# Dataset extract
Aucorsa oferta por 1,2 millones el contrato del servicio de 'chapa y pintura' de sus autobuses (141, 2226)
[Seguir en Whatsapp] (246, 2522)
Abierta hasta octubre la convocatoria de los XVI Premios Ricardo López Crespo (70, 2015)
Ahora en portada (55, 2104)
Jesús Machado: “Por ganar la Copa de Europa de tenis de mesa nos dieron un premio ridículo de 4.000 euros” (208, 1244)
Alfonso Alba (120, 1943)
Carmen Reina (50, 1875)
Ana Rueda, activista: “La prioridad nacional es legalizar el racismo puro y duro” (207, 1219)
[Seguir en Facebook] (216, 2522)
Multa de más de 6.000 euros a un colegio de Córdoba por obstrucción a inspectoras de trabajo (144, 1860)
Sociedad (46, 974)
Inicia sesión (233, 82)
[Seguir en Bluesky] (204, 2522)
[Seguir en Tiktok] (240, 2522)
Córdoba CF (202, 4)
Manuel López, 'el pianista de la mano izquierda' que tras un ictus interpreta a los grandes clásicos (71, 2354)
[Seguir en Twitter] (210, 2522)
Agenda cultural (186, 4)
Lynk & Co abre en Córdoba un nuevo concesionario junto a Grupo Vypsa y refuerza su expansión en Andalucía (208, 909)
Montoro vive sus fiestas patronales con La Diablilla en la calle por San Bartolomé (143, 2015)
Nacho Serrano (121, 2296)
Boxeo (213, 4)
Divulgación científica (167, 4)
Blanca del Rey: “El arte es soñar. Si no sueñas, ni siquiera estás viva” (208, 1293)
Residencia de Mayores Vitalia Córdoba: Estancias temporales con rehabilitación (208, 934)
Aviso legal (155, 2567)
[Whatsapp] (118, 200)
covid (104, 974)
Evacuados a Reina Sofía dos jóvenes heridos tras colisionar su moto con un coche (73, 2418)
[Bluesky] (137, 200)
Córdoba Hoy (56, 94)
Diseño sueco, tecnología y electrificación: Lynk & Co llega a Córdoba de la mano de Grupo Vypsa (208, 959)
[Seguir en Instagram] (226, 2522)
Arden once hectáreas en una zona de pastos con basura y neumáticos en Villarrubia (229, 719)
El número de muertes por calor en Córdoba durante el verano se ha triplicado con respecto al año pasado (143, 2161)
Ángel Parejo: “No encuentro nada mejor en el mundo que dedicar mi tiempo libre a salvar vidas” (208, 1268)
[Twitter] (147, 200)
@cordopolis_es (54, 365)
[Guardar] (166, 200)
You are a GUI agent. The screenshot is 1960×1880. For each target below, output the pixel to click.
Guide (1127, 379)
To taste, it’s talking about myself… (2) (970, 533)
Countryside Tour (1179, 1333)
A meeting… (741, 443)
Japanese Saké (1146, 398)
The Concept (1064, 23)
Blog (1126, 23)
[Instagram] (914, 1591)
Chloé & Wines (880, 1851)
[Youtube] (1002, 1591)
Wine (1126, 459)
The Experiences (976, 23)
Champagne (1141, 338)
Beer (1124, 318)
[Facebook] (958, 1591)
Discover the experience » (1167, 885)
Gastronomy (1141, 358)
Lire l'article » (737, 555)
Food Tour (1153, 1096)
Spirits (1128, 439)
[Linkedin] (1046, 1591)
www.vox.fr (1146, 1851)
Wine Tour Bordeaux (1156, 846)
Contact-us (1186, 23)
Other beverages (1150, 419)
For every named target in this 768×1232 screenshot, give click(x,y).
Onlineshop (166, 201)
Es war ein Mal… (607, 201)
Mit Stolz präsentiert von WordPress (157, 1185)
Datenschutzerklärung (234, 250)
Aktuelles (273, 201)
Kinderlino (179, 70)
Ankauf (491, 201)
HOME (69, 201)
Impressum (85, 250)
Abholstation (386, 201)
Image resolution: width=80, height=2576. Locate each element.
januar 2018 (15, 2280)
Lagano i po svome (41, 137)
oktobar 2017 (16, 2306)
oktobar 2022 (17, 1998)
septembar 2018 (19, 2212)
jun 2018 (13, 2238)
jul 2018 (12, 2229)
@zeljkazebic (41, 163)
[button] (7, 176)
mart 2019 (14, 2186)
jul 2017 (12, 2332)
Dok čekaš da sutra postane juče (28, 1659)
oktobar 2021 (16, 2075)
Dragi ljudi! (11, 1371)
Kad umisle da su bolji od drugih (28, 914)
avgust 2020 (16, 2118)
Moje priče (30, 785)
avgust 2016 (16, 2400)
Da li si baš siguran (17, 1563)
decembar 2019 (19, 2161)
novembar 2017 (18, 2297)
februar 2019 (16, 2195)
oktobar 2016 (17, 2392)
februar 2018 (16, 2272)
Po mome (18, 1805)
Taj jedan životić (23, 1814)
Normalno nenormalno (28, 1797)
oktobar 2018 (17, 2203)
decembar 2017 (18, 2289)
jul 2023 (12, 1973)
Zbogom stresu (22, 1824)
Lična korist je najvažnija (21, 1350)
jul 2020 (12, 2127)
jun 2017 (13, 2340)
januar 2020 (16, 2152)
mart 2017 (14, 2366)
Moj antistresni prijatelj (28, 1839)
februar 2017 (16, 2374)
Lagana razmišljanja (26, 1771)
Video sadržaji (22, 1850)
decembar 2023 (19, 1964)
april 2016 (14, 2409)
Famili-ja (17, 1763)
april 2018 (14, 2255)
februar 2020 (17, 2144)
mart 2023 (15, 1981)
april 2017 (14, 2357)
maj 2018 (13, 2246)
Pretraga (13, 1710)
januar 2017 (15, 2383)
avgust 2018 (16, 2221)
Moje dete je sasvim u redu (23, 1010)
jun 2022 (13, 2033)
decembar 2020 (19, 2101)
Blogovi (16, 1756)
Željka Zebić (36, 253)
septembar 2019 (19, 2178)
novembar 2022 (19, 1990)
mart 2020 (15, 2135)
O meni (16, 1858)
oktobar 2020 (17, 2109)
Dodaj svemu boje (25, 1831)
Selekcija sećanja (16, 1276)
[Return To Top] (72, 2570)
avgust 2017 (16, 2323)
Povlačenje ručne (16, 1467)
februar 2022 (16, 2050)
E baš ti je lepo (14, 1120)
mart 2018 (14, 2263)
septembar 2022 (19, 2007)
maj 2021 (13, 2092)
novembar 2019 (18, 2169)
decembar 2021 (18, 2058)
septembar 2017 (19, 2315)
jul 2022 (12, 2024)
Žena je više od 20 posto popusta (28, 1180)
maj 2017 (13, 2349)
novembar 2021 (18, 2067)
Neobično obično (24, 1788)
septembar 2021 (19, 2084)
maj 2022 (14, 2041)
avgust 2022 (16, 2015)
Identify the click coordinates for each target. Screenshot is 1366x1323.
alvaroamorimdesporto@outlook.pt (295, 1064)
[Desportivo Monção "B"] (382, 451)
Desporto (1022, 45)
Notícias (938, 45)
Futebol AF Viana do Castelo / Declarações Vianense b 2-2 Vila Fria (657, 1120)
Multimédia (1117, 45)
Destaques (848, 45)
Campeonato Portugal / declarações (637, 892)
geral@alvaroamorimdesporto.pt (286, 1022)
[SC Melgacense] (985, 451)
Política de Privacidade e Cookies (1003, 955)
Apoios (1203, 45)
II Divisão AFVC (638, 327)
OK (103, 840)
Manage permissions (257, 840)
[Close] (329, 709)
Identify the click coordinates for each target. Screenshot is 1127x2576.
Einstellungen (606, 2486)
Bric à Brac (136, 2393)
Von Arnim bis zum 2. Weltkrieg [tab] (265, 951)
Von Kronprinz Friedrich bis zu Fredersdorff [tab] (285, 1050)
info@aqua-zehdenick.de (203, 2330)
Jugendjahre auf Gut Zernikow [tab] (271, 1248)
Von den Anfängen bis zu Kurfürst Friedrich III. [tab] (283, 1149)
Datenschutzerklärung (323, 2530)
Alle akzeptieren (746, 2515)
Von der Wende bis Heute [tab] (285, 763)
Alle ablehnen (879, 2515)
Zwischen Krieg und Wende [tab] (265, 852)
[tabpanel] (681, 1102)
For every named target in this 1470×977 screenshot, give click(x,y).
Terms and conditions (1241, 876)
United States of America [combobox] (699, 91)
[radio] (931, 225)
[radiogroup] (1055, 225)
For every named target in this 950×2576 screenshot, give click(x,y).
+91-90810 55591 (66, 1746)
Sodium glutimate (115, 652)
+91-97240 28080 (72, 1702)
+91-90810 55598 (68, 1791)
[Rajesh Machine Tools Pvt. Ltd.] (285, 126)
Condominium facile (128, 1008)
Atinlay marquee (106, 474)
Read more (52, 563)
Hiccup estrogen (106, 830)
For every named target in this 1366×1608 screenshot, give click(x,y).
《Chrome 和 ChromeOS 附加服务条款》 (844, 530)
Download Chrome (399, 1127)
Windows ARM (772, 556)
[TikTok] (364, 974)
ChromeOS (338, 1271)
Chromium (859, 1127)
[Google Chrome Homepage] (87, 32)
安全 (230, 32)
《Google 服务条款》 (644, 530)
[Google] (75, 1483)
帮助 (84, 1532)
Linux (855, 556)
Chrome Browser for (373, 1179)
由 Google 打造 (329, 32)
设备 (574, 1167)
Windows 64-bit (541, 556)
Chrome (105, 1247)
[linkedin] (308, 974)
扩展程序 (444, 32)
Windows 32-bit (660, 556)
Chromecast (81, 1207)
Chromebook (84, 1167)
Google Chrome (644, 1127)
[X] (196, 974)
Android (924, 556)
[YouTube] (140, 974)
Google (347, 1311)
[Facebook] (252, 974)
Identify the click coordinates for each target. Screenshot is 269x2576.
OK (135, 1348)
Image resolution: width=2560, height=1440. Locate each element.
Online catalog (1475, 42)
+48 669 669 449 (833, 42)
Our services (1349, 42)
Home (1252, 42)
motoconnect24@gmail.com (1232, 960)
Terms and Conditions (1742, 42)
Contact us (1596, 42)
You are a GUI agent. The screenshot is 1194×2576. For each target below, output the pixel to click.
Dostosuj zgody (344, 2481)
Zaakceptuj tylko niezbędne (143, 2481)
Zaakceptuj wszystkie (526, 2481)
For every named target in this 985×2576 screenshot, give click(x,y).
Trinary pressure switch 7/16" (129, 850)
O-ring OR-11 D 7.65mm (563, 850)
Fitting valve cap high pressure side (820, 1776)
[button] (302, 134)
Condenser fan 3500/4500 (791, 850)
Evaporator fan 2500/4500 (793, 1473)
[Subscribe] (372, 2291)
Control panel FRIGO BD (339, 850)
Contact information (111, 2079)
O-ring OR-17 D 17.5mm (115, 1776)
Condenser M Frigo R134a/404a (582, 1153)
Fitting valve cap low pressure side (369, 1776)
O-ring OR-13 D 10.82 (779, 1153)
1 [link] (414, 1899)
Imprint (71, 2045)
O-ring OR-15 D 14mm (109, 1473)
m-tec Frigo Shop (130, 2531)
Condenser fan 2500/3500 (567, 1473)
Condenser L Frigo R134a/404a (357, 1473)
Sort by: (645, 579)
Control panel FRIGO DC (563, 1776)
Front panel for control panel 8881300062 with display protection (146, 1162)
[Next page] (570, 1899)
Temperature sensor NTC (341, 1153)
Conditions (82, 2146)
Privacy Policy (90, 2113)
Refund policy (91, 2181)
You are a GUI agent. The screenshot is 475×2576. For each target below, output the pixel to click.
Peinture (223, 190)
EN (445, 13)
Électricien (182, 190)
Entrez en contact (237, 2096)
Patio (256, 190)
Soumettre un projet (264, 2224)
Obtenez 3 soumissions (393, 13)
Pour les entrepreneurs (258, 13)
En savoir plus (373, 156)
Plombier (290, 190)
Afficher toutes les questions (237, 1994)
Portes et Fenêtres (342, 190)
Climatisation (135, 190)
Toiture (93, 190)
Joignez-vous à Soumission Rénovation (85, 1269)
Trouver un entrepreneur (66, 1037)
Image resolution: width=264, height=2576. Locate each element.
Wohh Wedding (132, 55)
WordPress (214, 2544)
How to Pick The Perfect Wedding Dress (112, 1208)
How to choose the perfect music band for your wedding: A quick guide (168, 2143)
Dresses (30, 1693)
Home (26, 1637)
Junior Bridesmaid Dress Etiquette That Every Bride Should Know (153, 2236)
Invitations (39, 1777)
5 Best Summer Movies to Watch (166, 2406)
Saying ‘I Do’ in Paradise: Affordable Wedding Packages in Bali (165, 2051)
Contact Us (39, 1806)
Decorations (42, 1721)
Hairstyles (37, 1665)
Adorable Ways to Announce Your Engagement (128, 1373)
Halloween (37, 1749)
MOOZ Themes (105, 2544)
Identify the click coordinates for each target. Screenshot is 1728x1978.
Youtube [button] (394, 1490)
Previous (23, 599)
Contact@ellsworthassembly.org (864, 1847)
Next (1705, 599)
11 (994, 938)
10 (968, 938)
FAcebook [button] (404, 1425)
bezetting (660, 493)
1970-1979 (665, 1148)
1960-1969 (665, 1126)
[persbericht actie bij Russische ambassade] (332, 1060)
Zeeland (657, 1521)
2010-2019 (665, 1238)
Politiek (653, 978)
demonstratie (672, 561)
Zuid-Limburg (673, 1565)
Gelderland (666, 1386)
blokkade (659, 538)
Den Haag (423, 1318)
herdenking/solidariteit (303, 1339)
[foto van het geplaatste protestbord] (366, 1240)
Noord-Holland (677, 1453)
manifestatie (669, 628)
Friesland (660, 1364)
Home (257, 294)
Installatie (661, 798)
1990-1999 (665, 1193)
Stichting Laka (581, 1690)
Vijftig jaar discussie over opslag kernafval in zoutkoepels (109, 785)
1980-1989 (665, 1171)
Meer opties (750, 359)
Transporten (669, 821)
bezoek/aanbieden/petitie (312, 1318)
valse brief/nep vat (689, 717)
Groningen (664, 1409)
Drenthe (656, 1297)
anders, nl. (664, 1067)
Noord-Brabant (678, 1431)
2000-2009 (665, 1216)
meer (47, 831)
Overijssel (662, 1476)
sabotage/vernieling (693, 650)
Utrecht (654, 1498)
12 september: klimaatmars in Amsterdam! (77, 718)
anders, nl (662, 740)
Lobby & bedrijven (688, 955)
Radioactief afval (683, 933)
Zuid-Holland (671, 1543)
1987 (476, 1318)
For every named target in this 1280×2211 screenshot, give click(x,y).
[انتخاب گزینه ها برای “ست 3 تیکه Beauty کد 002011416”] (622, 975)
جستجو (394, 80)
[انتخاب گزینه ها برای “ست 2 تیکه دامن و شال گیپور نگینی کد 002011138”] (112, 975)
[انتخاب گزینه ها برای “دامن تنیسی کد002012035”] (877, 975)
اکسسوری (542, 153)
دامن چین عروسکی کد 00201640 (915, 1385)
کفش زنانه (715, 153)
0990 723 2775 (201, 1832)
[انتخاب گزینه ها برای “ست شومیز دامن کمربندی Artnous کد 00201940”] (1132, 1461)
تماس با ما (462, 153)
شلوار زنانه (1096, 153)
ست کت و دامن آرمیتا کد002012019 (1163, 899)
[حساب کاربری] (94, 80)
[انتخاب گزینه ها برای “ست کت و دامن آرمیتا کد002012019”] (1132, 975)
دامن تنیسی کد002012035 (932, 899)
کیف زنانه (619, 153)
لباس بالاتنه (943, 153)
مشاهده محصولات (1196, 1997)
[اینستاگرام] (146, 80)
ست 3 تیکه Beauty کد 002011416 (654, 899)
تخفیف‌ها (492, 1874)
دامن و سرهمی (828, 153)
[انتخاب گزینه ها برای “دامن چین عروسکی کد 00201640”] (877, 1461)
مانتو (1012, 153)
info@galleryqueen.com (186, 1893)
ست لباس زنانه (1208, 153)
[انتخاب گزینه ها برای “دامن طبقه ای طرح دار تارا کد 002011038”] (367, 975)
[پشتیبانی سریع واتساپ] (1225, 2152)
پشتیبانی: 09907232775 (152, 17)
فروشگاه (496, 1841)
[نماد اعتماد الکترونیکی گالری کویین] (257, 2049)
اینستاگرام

# Description of the task
When you reach the line with "Obtenez 3 soumissions (393, 13)" in the records above, start writing out lines exactly, and stop once the line with "How to Pick" has been written; include nothing else.

# Exercise answer
Obtenez 3 soumissions (393, 13)
Pour les entrepreneurs (258, 13)
En savoir plus (373, 156)
Plombier (290, 190)
Afficher toutes les questions (237, 1994)
Portes et Fenêtres (342, 190)
Climatisation (135, 190)
Toiture (93, 190)
Joignez-vous à Soumission Rénovation (85, 1269)
Trouver un entrepreneur (66, 1037)
Image resolution: width=264, height=2576. Locate each element.
Wohh Wedding (132, 55)
WordPress (214, 2544)
How to Pick The Perfect Wedding Dress (112, 1208)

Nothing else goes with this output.